• **RECORDS SHOWN**:
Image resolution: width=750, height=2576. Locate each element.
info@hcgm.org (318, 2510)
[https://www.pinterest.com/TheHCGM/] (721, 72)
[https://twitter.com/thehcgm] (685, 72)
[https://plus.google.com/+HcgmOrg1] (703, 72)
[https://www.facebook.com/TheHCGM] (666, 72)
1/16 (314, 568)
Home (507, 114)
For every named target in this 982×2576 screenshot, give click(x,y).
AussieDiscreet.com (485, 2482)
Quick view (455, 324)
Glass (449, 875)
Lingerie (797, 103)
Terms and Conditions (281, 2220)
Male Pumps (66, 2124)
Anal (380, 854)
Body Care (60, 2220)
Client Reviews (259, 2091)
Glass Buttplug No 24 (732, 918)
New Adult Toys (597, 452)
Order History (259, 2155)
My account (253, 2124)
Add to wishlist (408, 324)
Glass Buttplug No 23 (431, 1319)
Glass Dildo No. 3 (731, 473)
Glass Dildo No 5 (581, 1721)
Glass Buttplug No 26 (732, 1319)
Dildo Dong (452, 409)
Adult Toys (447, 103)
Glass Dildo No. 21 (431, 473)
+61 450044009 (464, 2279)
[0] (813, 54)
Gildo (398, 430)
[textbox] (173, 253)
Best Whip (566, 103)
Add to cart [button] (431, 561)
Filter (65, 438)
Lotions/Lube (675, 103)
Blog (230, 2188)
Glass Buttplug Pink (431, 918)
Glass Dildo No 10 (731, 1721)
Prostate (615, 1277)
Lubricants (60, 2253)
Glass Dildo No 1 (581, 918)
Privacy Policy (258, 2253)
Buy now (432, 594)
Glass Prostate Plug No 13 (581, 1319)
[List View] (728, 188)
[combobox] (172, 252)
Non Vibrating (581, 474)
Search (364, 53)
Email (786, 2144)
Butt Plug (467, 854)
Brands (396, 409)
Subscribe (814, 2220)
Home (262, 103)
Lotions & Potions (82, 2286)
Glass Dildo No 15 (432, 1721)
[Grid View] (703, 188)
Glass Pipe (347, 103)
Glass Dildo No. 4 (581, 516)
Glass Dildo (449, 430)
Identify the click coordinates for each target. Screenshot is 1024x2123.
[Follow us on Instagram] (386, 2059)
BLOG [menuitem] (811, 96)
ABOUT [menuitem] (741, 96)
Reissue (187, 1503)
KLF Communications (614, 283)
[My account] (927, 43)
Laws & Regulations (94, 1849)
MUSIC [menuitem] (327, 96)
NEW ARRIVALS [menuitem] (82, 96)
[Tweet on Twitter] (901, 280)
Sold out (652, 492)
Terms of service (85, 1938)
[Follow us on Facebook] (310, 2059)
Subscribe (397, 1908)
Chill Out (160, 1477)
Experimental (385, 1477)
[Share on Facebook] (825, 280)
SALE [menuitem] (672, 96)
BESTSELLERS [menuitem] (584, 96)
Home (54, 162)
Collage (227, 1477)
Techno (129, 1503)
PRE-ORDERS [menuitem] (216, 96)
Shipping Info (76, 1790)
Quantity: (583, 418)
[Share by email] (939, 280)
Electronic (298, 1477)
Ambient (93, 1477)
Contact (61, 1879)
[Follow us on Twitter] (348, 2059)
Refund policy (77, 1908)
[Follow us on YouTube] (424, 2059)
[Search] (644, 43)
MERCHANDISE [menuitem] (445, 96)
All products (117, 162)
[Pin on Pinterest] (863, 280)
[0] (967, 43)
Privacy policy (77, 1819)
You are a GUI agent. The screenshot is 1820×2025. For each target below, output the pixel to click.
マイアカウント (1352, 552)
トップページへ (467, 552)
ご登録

• **TASK INSTRUCTIONS**: Scan the material above. Return every line containing the string "Buttplug".

• **TASK ANSWER**:
Glass Buttplug No 24 (732, 918)
Glass Buttplug No 23 (431, 1319)
Glass Buttplug No 26 (732, 1319)
Glass Buttplug Pink (431, 918)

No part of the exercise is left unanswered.